Giochi di Ruolo > Vampiri: la masquerade
Ricorda la storia  |       
Autore: IlMalee    05/10/2011    5 recensioni
veri Sabbat fanno irruzione nel covo di un anziano... che non è molto contento di ricevere visite! Doveva essere un lavoretto facile e invece...
Genere: Azione, Dark, Horror | Stato: completa
Tipo di coppia: non specificato
Note: nessuna | Avvertimenti: nessuno
Capitoli:
   >>
Per recensire esegui il login o registrati.
Dimensione del testo A A A
(every time i die- we'rewolf)

"Spegni quella merda di musica."
"Ma a me piace"
"Spegnila ho detto.Non so nemmeno come cazzo fai a definirla musica, quella merda. "


Doveva essere un lavoretto facile. Così gli avevano detto, un lavoretto facile facile. Uno stronzo di nome Bruno, Bruno Medici, Veronesi o qualche merda di cognome da sfigato. Un Nosferatu che aveva osato alzare troppo la testa e i capoccia di Milano, Vescovo compreso, lo volevano morto.
Quello che non gli avevano detto, era che Bruno  aveva più di 400 anni alle spalle e se la cavava piuttosto bene con la spada. Ed ora erano lì in macchina,imbrattati di sangue e con un corpo senza vita nel bagagliaio.
 A dire la verità quel corpo era senza vita anche prima, ma vai te a spiegare la differenza tra un non morto in torpore e un non morto attivo ad un diligente carabiniere del cazzo.
"Ho fame, ho fame."
"Stà zitto, idiota. Fra un pò mangiamo. Intanto metti via quel fucile, e vedi di non attirare l'attenzione. Porca troia, giriamo già in una macchina che sembra un mattatoio, ti pare il caso di sollevare quel cannone fuori dal finestrino?"
Non gli piaceva, Enrico. Non gli era mai piaciuto, ma era nel branco ormai da troppo tempo. Lunatico schizzato del cazzo. Avrebbe comunque dovuto farci l'abitudine dato che lui e Gabriella erano gli unici superstiti del gruppo. Per Gabriella il discorso era diverso. Lei era come lui. A parte gli occhi rossi, quelli gli mettevano i brividi. E non aiutava di certo il fatto che al posto della normale pelle umana avesse del pelo, come di cane, ciuffi che spuntavano qua e là a chiazze. Raramente le aveva visto il volto o il corpo, girava sempre avvolta in abiti sporchi e gonne lunghe come le zingare della metro.
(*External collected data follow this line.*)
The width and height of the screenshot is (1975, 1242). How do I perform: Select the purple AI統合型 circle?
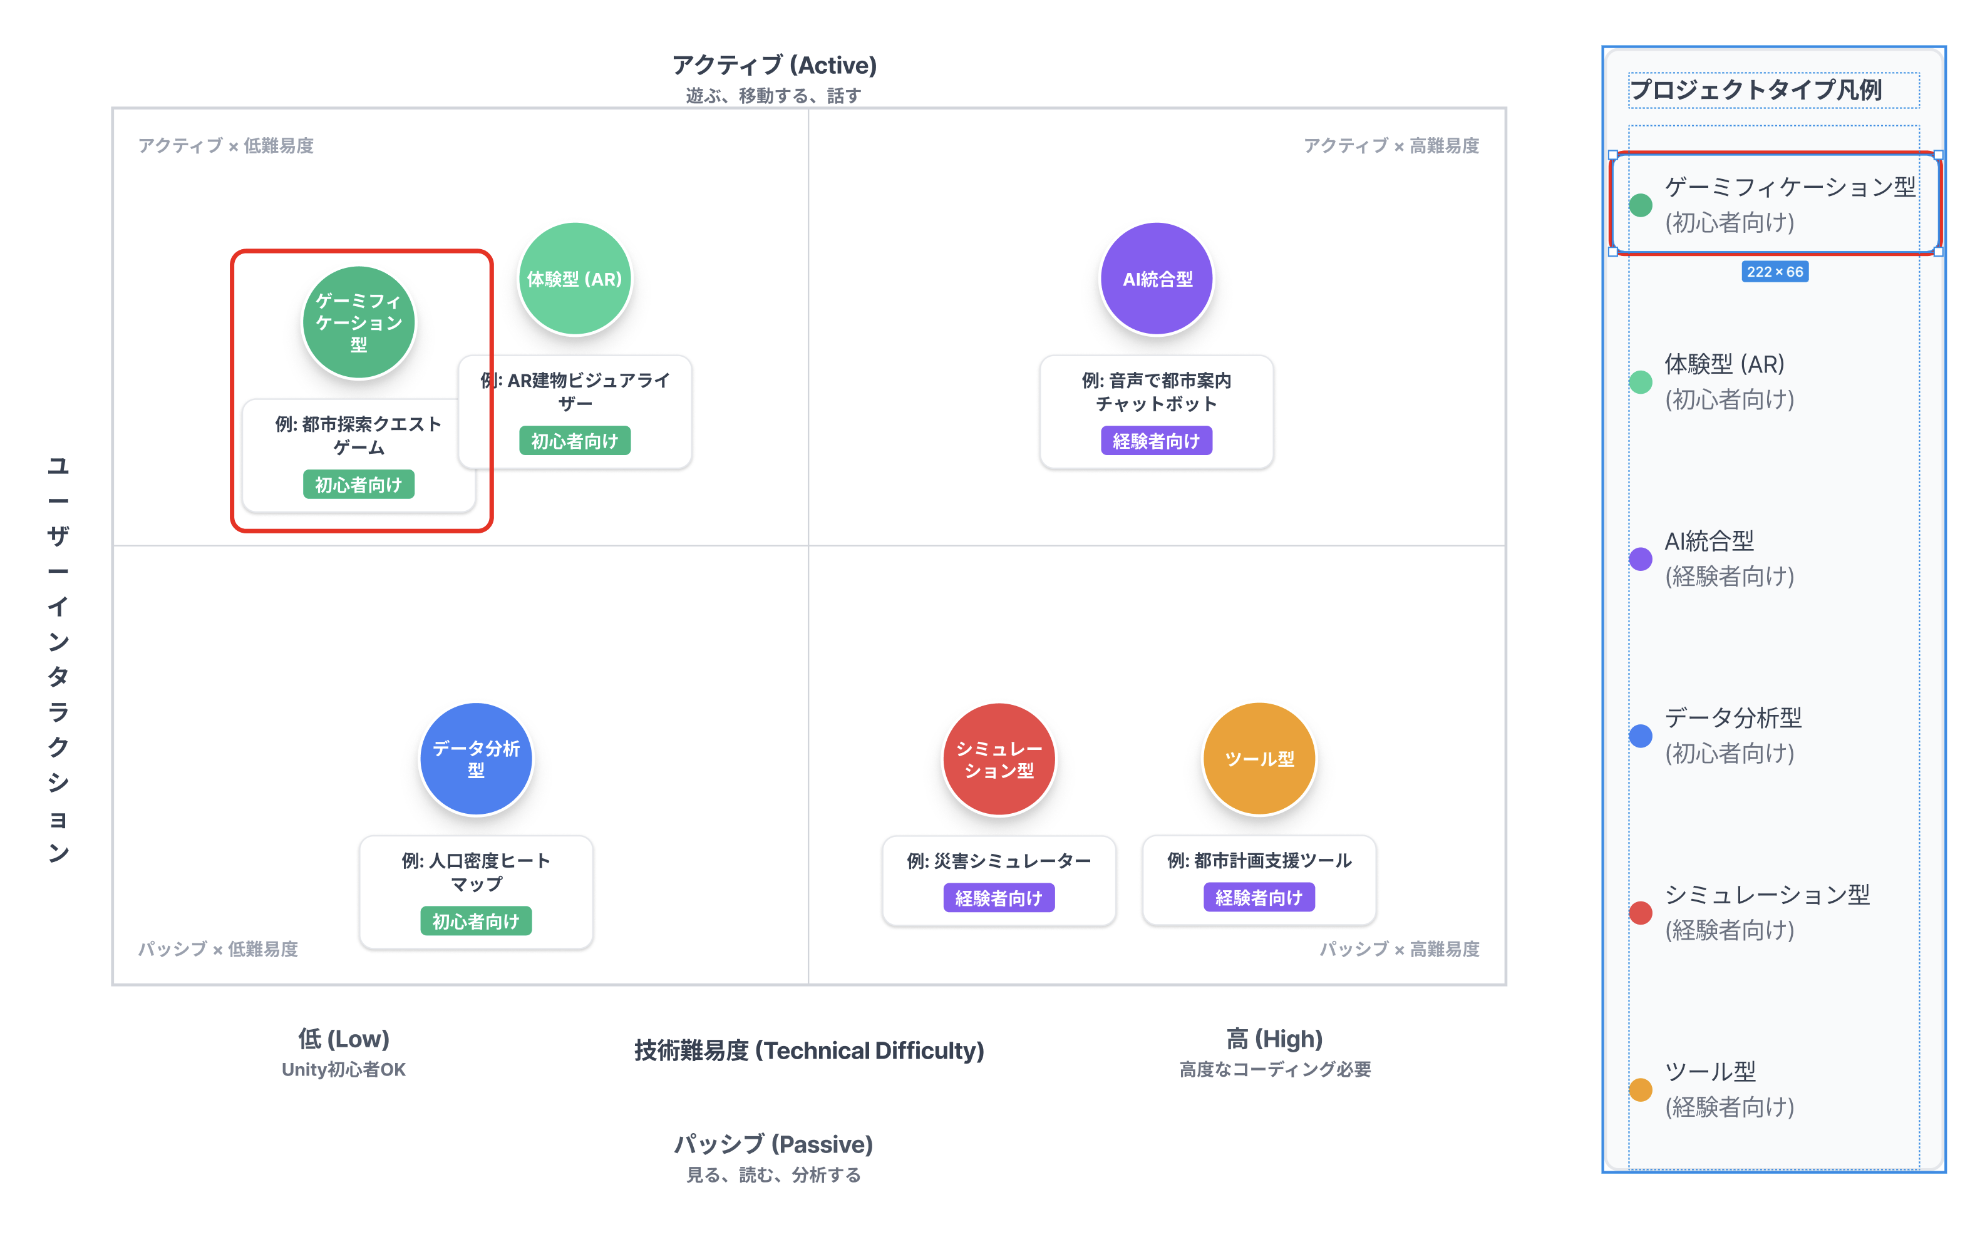click(x=1156, y=279)
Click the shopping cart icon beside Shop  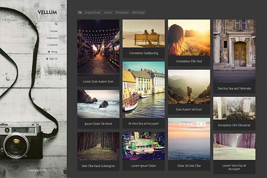pos(49,52)
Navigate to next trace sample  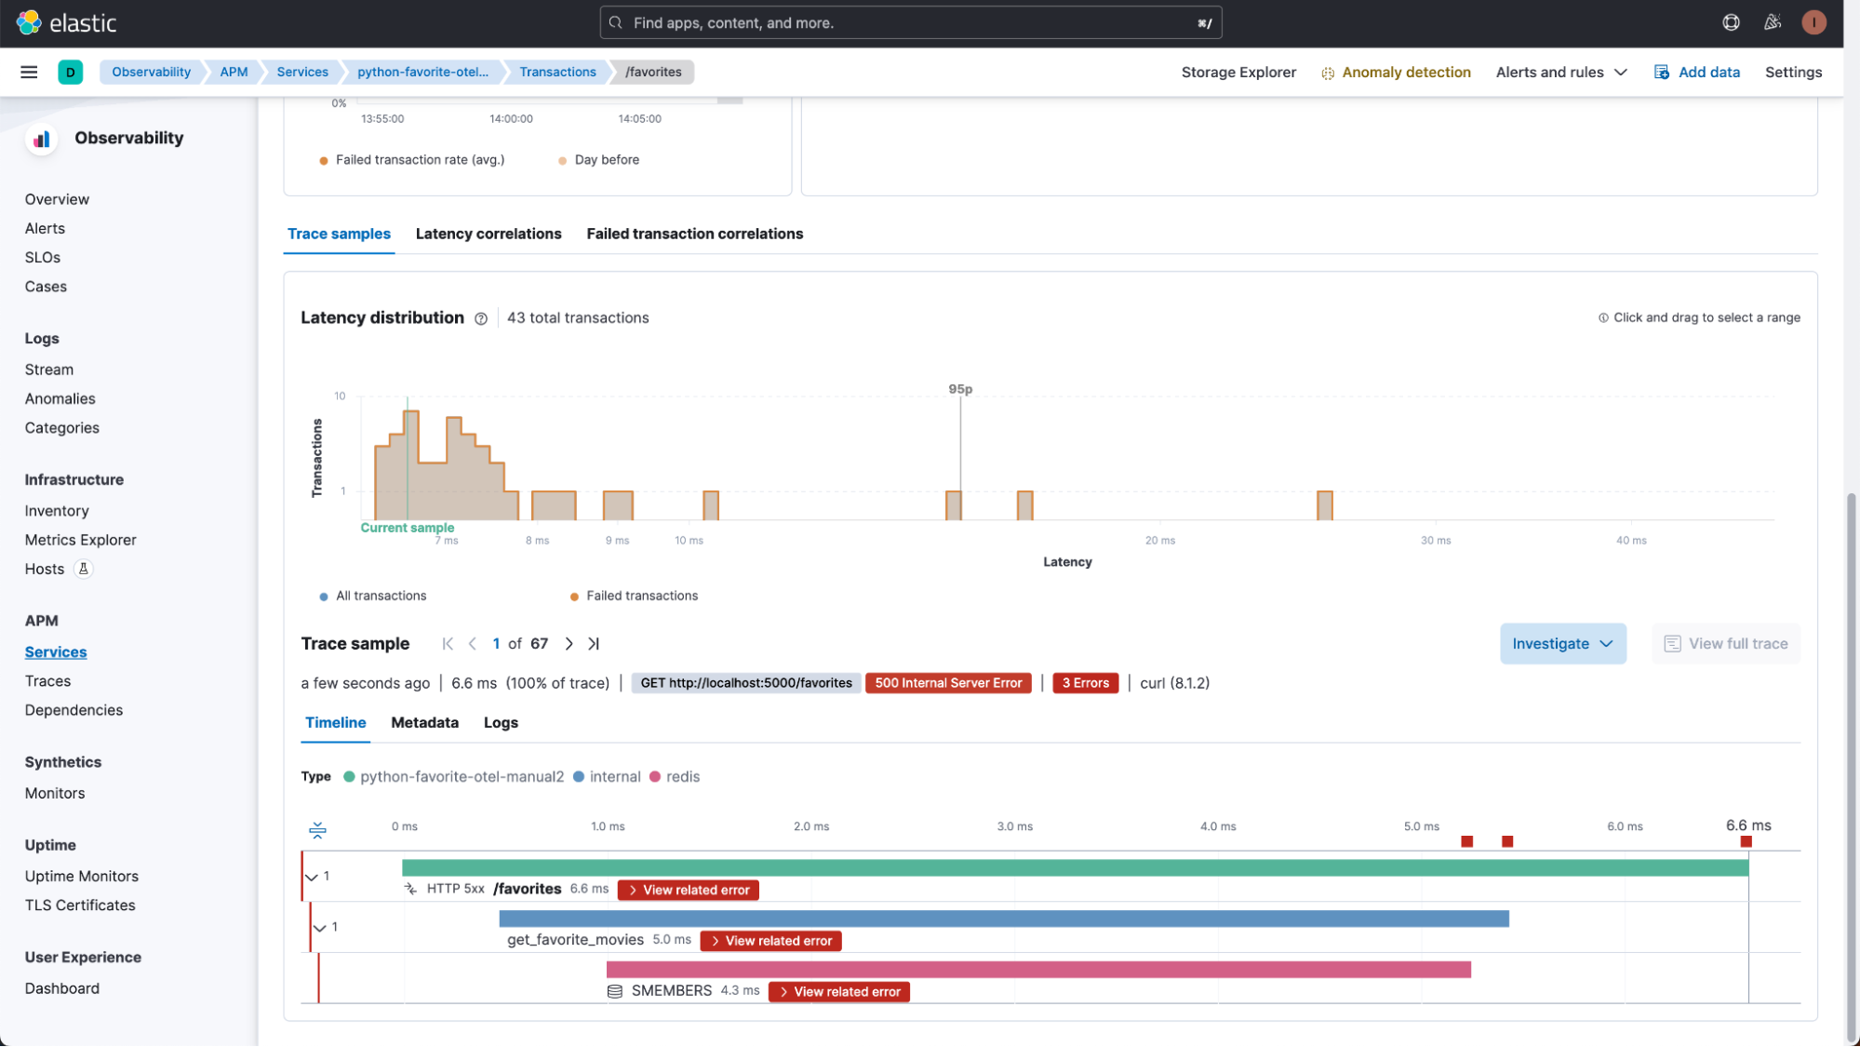pyautogui.click(x=569, y=644)
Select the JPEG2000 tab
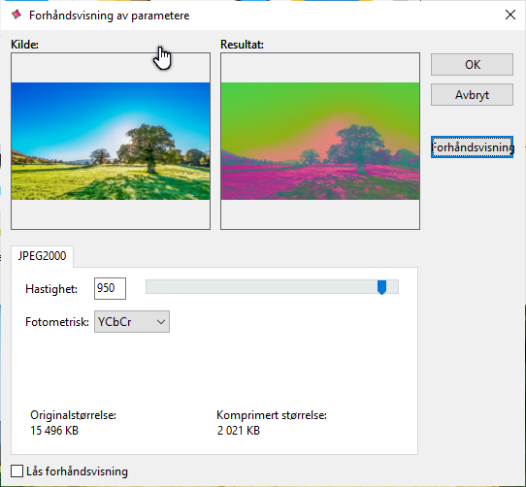The image size is (526, 487). [x=42, y=256]
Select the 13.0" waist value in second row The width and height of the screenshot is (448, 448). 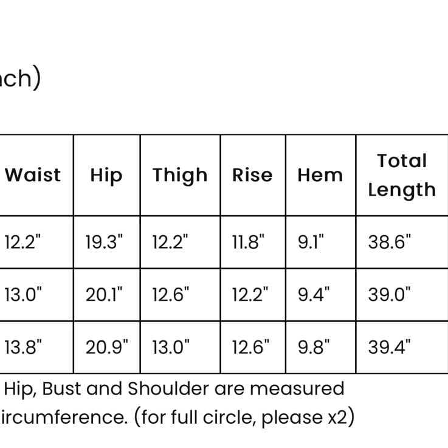click(36, 295)
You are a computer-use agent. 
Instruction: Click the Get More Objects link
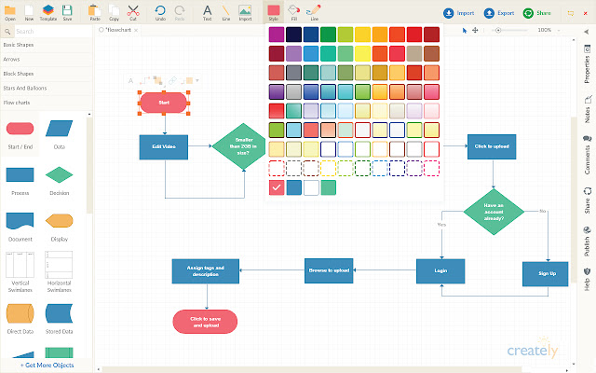(47, 366)
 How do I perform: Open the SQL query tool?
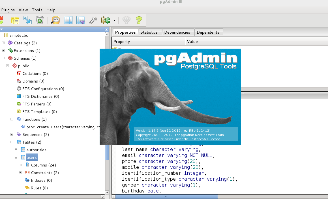[55, 20]
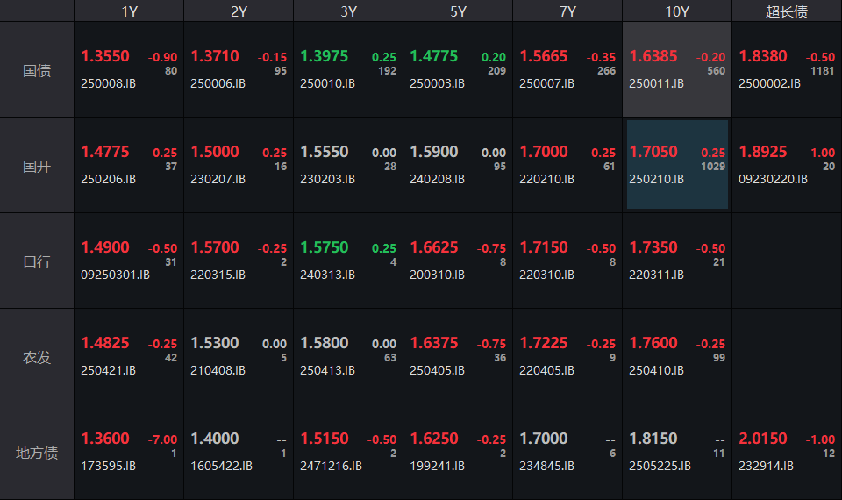Click the 5Y maturity header
Image resolution: width=842 pixels, height=500 pixels.
click(458, 11)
"Fermati al prossimo autogrill." sussurrò da dietro la gangrel. Pareva che un cane rabbioso avesse appena ringhiato.
"Va bene."
Lo Tzimisce e il Lasombra che li avevano accompagnati quella sera erano morti.
Uno era un sacerdote di alto rango, e difatti aveva celebrato lui tutti i preparativi prima della caccia. Renzo, Renato... Bah, tanto quello stronzo era cenere ormai.
Era stato tra i primi a morire, e nemmeno in maniera troppo elegante. Quel vecchio stronzo di Bruno gli aveva staccato di netto la testa dal collo e in pochi secondi dello Tzimisce erano rimasti solo un mucchietto di polvere e qualche vestito sadomaso sul pavimento. Non se lo aspettavano, proprio non se lo aspettavano.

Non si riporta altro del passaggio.